Akamai researcher Maor Dahan, credited with discovering the bug, disclosed that CVE-2026-32202 stems from an incomplete patch for CVE-2026-21510, a higher-severity Windows Shell protection mechanism failure that Microsoft fixed in February 2026. That February patch addressed the remote code execution component by triggering a SmartScreen check on CPL file signatures and origin zones, but left an authentication coercion gap. When Windows resolves a UNC path embedded in a malicious LNK file, it automatically initiates an SMB connection to the attacker’s server, triggering an NTLM authentication handshake that sends the victim’s Net-NTLMv2 hash to the attacker without requiring any user interaction beyond opening the shortcut file. That hash can then be used in NTLM relay attacks or cracked offline.

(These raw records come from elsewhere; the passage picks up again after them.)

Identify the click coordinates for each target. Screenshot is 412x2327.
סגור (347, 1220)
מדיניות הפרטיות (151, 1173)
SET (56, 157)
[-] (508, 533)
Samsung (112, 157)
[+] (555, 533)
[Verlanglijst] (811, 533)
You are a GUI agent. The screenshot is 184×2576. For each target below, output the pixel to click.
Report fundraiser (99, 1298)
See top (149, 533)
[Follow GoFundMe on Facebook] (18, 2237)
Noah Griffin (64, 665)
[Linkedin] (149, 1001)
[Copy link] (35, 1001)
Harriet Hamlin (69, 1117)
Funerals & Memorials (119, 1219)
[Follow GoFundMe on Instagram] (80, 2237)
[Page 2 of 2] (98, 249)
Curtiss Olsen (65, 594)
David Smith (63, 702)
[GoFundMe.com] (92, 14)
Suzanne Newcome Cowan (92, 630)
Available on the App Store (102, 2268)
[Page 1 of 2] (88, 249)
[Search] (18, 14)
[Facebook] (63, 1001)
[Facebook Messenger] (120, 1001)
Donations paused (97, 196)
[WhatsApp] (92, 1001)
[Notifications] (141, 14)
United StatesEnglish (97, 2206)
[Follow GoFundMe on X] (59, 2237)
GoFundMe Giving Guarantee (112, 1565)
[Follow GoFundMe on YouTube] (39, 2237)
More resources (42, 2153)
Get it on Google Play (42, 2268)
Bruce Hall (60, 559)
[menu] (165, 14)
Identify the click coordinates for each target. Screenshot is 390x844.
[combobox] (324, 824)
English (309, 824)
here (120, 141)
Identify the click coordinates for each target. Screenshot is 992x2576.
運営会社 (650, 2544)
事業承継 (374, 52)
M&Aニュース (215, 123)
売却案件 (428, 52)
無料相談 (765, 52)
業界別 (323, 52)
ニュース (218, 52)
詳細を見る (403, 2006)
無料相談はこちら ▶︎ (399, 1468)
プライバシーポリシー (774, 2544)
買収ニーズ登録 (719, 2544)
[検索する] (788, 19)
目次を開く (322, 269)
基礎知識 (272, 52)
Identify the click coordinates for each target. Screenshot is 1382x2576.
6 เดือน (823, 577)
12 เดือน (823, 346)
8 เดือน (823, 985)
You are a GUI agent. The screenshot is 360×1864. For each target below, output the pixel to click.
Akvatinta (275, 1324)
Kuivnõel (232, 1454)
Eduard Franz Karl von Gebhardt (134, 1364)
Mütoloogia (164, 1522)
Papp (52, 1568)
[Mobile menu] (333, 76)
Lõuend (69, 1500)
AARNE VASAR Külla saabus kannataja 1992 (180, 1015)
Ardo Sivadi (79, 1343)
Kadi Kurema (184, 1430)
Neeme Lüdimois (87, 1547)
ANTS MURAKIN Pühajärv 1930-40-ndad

CVE-2026-21510 was weaponized by APT28, the Russian military intelligence-linked group also known as Fancy Bear and Forest Blizzard, in a campaign targeting Ukraine and EU nations in December 2025. The group chained it with CVE-2026-21513, an MSHTML Framework bypass also patched in February, using malicious Windows Shortcut files to bypass Microsoft Defender SmartScreen and execute attacker-controlled code. Akamai had also linked CVE-2026-21513 to APT28 activity following discovery of a malicious artifact from January 2026.

Who is affected

Organizations running Windows systems that have not applied the April 2026 Patch Tuesday update are directly exposed to CVE-2026-32202. The broader exploit chain involving CVE-2026-21510 and CVE-2026-21513 targeted Ukrainian and EU government and organizational networks, but the zero-click credential theft vector created by the incomplete February patch has implications for any environment where LNK files can reach user systems.

Why CISOs should care

A CVSS score of 4.3 understates the operational risk here. The residual vulnerability left by the incomplete February patch is a zero-click credential theft vector: a user does not need to execute the malicious file, only open the shortcut, to trigger an automatic NTLM handshake that delivers their Net-NTLMv2 hash to an attacker. That hash enables NTLM relay attacks and offline cracking, providing a path to lateral movement and privilege escalation that goes well beyond what the confidentiality-only CVSS rating suggests.

The incomplete patch pattern is also worth noting for security teams that treat a CVE’s closure as a clean resolution. CVE-2026-21510 was fixed in February. The fix introduced a residual gap that APT28 could still exploit, and that gap is now confirmed as actively exploited under a new CVE number.

3 practical actions

1. Apply the April 2026 Patch Tuesday update immediately if not already deployed: CVE-2026-32202 was addressed in this month’s update. Organizations that have not yet applied it remain exposed to a confirmed actively exploited zero-click credential theft vector.
2. Audit NTLM usage and implement relay attack mitigations: The exploit chain relies on automatic NTLM authentication triggered by UNC path resolution. Review whether NTLM can be disabled or restricted in your environment, enable SMB signing to mitigate relay attacks, and consider blocking outbound SMB connections at the network perimeter to prevent hash exfiltration to external servers.
3. Hunt for APT28 indicators related to the December 2025 LNK campaign: Akamai has published technical details on the exploit chain used by APT28 in the December campaign. Security teams in EU and Ukraine-adjacent environments in particular should hunt for malicious LNK files, unexpected SMB connections to external hosts, and CPL file execution outside of approved software.